* **PROBLEM REQUIREMENTS**: From the line with "You are a computer-use agent. Screen dimensions: 970x713" through the end of the material, swap "Instruction" for "Task" and write those lines out again with nothing else changed.

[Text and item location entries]
START
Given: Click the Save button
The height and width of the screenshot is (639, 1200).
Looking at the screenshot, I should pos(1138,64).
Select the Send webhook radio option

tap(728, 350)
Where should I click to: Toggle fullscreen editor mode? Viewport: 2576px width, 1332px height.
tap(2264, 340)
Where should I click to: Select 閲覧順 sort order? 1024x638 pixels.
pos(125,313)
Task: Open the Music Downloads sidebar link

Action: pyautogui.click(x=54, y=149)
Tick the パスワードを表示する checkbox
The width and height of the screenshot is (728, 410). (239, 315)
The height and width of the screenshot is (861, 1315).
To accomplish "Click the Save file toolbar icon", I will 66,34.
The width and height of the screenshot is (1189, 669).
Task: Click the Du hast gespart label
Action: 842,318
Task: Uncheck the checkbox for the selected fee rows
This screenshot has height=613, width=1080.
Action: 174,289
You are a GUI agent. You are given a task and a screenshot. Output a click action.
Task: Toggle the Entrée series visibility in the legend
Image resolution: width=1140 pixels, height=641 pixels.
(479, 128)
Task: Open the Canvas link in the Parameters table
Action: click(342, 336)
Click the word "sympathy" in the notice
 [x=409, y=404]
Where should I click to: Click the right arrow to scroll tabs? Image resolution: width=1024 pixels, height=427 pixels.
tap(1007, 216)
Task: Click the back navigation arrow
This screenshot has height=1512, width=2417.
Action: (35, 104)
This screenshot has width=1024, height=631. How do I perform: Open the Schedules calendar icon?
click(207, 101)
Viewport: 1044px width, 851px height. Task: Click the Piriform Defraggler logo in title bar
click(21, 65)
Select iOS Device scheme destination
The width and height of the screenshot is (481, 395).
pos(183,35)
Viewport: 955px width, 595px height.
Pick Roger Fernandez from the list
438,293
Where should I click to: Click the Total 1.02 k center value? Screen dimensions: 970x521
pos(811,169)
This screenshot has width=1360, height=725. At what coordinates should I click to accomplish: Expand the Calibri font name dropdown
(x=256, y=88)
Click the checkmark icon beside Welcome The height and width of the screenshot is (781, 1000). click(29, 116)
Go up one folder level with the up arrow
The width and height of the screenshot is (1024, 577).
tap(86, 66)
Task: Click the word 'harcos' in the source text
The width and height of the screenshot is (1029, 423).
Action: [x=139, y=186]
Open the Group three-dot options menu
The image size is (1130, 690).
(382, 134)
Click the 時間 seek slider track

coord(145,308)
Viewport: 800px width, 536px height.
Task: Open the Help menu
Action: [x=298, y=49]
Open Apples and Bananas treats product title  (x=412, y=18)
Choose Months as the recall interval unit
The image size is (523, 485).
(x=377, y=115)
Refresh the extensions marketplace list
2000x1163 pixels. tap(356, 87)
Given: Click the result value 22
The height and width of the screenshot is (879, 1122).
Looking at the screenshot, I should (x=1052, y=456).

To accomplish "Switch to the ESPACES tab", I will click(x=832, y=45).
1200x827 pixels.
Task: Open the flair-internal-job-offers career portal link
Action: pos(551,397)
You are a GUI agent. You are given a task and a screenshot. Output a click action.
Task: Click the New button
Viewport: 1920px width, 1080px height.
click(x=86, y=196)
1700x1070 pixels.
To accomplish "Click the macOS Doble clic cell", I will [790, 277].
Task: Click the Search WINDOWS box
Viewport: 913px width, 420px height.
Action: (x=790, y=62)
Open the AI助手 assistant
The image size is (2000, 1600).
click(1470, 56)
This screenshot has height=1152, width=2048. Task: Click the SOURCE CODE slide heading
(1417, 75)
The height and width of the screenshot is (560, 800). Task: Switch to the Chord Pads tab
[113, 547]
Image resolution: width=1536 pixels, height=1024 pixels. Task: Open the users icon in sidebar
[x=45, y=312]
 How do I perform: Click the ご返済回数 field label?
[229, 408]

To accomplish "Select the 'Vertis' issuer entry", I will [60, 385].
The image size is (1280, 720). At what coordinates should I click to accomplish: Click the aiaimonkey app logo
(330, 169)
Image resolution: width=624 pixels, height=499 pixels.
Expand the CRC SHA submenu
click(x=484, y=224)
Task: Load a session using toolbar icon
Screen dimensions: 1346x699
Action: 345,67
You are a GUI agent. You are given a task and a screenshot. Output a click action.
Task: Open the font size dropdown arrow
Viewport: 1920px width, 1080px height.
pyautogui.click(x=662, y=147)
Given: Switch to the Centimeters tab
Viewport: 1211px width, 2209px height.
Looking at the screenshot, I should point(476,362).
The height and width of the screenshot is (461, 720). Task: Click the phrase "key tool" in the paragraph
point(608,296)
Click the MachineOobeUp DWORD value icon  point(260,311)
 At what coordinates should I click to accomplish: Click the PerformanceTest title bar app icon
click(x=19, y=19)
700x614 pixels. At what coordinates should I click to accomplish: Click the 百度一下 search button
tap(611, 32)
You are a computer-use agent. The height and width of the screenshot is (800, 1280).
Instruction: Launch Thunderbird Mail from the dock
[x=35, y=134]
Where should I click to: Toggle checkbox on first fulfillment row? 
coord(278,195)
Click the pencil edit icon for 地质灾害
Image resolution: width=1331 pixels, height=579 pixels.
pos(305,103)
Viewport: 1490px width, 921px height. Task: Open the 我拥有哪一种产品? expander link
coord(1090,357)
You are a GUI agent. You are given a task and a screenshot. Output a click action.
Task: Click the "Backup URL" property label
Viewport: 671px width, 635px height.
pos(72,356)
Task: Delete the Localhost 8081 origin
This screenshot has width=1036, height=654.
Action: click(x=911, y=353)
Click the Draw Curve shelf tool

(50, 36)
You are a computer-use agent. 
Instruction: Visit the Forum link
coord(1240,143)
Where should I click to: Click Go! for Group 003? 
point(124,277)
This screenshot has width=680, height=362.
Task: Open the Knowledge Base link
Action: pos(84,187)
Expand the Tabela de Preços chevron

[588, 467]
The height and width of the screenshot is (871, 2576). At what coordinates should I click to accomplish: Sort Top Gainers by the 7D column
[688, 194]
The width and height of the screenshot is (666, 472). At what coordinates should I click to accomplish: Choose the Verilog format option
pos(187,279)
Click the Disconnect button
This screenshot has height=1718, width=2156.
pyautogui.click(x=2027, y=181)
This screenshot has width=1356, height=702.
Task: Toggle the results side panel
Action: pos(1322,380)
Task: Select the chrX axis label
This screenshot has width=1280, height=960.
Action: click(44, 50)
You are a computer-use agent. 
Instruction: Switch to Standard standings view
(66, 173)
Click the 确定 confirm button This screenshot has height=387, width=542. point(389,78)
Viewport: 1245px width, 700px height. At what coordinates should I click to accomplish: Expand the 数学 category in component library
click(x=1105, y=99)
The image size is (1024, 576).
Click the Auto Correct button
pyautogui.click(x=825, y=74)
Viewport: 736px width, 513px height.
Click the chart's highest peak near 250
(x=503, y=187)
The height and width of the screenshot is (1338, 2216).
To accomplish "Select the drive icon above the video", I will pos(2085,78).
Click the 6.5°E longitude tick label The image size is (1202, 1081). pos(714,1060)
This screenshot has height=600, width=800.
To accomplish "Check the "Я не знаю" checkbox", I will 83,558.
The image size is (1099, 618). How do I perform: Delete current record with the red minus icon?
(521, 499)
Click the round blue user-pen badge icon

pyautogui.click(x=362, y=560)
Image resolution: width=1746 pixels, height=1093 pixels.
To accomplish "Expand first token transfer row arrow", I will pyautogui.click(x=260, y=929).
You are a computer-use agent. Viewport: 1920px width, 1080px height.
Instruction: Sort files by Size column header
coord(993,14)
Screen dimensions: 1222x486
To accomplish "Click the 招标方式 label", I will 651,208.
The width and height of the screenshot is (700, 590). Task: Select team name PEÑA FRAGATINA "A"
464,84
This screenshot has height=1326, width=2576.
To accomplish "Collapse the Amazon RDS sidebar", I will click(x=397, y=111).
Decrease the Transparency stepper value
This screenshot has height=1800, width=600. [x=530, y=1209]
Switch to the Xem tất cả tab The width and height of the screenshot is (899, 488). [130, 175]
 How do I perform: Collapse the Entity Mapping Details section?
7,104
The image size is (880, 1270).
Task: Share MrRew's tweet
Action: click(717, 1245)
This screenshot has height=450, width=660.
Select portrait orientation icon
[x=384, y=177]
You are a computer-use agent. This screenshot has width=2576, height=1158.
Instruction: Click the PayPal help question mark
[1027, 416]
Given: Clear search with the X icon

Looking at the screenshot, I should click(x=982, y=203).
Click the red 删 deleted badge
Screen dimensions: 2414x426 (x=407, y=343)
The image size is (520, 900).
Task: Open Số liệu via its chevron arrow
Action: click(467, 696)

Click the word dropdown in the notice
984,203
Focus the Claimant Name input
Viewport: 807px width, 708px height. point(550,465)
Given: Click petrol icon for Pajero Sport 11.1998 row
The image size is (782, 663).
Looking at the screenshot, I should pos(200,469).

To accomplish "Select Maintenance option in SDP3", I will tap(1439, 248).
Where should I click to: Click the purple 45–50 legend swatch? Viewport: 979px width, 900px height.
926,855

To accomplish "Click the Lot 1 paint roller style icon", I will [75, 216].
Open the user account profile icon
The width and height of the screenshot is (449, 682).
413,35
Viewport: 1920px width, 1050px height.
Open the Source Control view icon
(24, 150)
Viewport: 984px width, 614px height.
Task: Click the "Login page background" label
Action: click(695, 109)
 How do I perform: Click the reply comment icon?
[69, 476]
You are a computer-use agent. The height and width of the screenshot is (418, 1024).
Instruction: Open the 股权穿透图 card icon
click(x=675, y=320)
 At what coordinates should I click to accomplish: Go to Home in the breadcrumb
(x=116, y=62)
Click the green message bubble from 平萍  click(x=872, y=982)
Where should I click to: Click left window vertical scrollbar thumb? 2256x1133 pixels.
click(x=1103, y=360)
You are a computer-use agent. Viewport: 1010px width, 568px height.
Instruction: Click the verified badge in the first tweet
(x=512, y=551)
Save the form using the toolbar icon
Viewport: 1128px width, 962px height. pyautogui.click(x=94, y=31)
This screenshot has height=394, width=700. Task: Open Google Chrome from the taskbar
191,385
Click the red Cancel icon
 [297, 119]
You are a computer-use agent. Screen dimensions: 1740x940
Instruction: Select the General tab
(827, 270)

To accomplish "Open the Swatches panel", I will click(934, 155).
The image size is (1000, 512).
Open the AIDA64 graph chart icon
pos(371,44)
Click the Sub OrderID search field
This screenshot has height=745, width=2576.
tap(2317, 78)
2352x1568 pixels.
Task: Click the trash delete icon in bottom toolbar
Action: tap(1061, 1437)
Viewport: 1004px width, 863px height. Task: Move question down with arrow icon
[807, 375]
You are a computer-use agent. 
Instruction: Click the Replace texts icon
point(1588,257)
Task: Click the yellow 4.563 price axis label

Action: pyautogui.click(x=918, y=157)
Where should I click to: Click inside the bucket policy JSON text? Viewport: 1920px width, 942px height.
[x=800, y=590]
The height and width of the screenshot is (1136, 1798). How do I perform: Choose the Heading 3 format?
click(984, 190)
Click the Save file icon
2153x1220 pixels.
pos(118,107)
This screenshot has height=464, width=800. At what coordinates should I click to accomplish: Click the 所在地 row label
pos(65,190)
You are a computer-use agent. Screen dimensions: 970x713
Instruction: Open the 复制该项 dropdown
END
* **WORKED ANSWER**:
You are a computer-use agent. Screen dimensions: 970x713
Task: Open the 复制该项 dropdown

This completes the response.